= Brett Walker =

American singer-songwriter

Carl Brett Walker (November 14, 1961 – July 8, 2013) was an American songwriter, musician, and record producer.

Walker was involved in music publishing on TV and film. As singer-songwriter, musician, and publisher Walker's music was heard on over 300 network television shows, including One Life to Live, All My Children, The Young and the Restless, One Tree Hill, Felicity, CSI: Miami, Everwood, Malcolm in the Middle, Baywatch, Sex and the City and National Lampoon's Barely Legal.

==Life and career==
Walker was born in Norman, Oklahoma, United States. At the age of 21, he moved to Los Angeles, California, where he worked as a songwriter and collaborated with a number of artists and songwriters, including Jimi Jamison (of Survivor), Nick Gilder, Jonathan Cain (Journey), Russ Ballard, Carl Dixon and Alias featuring Freddy Curci.

In 1991, Walker co-wrote the song "Waiting for Love" for the band Alias on EMI Capitol Records, and it went on to become Walker's first top-10 international hit. The Alias CD earned platinum sales throughout the world, and the song "Waiting for Love" received a BMI Award for top radio airplay that year.

Walker's first solo record, Nevertheless, released in 1994, launching his solo career in Europe. David Prater produced four songs from the CD, the rest was produced by Walker or co-written and produced by Jonathan Cain. The CD was released on Empire Records in Europe and Japan, and reached the top-40 national sales charts in Scandinavia. Nevertheless, was again released in 2012 on Dive Bomb Records.

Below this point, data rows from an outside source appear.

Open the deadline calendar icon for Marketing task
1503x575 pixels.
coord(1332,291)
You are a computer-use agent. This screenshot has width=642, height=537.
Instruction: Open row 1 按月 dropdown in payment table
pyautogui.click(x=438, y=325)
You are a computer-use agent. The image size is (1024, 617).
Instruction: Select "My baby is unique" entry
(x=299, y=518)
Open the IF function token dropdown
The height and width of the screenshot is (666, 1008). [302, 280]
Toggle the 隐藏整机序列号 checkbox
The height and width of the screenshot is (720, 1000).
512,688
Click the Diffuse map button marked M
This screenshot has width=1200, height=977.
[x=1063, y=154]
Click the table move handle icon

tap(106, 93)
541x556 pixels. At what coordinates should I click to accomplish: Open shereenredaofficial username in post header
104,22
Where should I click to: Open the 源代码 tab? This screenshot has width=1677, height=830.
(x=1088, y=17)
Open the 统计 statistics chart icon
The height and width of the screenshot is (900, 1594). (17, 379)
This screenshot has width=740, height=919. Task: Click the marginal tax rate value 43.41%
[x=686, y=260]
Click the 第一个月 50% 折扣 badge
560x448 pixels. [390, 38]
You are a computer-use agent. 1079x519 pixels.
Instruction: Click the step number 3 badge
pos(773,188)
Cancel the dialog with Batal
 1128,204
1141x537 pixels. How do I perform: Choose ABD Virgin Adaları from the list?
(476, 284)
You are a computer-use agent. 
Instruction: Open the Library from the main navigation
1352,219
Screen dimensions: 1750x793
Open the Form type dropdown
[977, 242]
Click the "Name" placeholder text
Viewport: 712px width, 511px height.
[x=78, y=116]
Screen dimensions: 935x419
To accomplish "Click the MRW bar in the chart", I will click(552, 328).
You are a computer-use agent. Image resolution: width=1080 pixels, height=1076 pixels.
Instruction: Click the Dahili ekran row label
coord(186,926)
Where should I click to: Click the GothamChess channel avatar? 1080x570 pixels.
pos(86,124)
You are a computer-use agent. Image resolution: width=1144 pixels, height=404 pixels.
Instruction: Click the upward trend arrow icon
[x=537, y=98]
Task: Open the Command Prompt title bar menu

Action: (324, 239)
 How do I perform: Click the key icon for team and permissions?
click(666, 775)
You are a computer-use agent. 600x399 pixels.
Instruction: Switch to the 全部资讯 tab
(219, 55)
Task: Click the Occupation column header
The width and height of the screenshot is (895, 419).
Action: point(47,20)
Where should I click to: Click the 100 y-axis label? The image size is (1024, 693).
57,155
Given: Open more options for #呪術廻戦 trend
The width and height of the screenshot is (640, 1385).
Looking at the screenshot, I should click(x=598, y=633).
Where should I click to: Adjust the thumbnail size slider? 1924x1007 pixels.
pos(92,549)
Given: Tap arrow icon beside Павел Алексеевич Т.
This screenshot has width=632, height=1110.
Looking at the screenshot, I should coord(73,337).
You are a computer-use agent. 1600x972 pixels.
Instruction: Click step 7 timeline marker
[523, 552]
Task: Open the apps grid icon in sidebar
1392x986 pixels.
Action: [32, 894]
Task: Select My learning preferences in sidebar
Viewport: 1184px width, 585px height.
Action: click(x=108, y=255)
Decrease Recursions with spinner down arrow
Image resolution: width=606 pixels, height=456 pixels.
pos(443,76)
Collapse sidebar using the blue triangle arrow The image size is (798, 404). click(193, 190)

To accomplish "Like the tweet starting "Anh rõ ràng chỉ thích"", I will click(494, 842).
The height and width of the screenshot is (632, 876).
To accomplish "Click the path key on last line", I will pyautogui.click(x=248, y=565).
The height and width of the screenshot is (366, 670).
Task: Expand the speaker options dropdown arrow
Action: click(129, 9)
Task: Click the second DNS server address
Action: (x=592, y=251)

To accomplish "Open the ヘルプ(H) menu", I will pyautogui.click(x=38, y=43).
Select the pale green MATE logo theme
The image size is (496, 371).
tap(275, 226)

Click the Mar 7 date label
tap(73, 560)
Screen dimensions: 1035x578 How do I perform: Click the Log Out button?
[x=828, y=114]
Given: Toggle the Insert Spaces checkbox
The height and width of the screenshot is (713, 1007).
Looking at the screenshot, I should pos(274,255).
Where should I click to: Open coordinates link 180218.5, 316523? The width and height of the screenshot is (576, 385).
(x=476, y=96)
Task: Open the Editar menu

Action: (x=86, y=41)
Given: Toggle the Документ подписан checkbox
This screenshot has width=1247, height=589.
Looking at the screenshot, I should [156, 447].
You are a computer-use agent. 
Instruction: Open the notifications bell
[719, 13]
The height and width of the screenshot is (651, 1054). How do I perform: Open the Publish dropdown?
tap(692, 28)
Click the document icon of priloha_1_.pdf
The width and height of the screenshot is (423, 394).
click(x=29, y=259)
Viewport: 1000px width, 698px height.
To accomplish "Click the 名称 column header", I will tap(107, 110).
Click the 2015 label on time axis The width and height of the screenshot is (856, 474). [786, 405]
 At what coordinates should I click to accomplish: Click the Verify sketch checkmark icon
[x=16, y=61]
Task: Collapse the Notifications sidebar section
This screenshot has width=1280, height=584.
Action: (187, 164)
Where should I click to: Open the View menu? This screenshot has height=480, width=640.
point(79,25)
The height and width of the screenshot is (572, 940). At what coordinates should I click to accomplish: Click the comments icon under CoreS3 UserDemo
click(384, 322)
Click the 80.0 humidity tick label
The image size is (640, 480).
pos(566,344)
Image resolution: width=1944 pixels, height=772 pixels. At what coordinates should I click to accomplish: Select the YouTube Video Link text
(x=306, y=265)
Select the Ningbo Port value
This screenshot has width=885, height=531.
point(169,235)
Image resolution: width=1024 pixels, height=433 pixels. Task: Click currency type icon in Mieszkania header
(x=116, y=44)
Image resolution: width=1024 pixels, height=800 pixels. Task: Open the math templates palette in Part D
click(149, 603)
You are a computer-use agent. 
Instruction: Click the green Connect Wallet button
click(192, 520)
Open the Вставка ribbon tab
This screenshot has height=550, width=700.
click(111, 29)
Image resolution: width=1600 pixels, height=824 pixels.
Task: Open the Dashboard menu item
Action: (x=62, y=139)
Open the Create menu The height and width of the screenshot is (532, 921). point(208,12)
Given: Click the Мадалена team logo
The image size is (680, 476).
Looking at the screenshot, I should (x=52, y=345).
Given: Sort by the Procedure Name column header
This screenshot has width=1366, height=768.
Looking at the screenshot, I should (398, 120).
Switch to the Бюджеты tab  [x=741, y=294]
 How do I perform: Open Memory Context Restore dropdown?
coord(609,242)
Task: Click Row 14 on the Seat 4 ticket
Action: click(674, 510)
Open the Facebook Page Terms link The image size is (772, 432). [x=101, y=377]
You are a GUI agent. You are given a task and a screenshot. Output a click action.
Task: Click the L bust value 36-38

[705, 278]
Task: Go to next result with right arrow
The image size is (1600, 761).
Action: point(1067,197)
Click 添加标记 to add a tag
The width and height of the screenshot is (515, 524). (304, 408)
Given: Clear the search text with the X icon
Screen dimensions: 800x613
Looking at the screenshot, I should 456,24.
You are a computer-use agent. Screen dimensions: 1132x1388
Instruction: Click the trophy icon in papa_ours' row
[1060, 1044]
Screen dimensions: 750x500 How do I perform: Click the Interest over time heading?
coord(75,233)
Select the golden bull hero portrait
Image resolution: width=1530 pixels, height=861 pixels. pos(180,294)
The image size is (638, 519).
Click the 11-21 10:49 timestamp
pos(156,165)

Walker's latest album, Straight Jacket Vacation, produced by Walker and Weston Hodges, was released through AOR Heaven in August 2013.

Walker died at his home in Draper Utah on July 8, 2013, at the age of 51.

He leaves behind his widow and three children from his previous marriage (divorced 2007).

==Discography==
- 1990 – "Stranger" as Michael Thompson Band Geffen Records
- 1991 – "Waiting for Love" with Alias EMI Capitol Records (BMI Award-winning Top 10 single)
- 1992 – "Taste of Love" with Jimi Jamison Scotti Bros Records (Billboard AOR top 50 hit) Also available on Jimi Jamison/Survivor's Greatest Hits Volume 2 / Scotti Brothers Records.
- 1993 – "After the Tears" with Jeff Paris Now And Then Records
- 1993 – "Taste of Love" with Carl Dixon available Carl Dixon's "One" album AOR Records Germany
- 1994 – Nevertheless- Brett Walker (solo album) Empire Records Scandinavia / Toshiba EMI Japan Scandinavian Top-40 National Sales Charts / with Top 10 radio hit
- 1994 – Snakes in Paradise (co-wrote five songs and produced the album) with Snakes in Paradise / Toshiba EMI Japan / Various labels in Europe
- 1996 – Brett Walker & The Railbirds- Brett Walker (solo album) Intersound Records / Westcoast Sony Scandinavia (Top 40 Radio Hit in Sweden and Denmark)
- 1997 – West Coast Radio Hits Rock- Brett Walker & The Railbirds "Drown In Your Ocean", "What's Still Left", "Yesterday Has Gone", "Tell Me Why", "American Dreamer" Westcoast Records Compilation CD / Westcoast/SGA Europe
- 1997 – West Coast Radio Hits Rock- (Walker Zapper Overdrive) "Silver And Gold" (bonus track-previously unreleased) Westcoast Records Compilation CD / Westcoast/SGA Europe
- 1997 – West Coast Radio Hits Love- Brett Walker & The Railbirds "It's A Good Thing", "Everything I Want" Westcoast Records Compilation CD / Westcoast/SGA Europe
- 1999 – The Best American Rock Anthems In The World Ever-Part 1- "Lecia" Greatest AOR Hits Compilation CD / Virgin Records Sweden
- 2000 – Lift Off- Brett Walker (solo CD) MTM Records
- 2003 - Something So Real- Brett Walker/Scott Kovarik, Barely Legal 2003 Soundtrack
- 2007 – Spirit Junky- Brett Walker (solo CD) NL Distribution
- 2011 – Best Out Of Three- Brett Walker (solo CD) Walker Music Group, LLC
- 2011 – Rock For Japan- "Good Enough" (Walker Music Group, LLC) AOR Heaven compilation CD Charity Project for Japan Earthquake Victims
- 2012 – Melodic Rock Volume 9, 15 Years Later- "What About You" (Walker Music Group, LLC) Compilation CD Melodic Rock Records
- 2012 – Nevertheless- (2012 remastered release) Divebomb Records
- 2013 – Straight Jacket Vacation- (Walker Music Group, LLC) AOR Heaven

==Television appearances==
Walker's TV appearances included American Bandstand, HBO, MTV VH-1, Good Morning Sweden.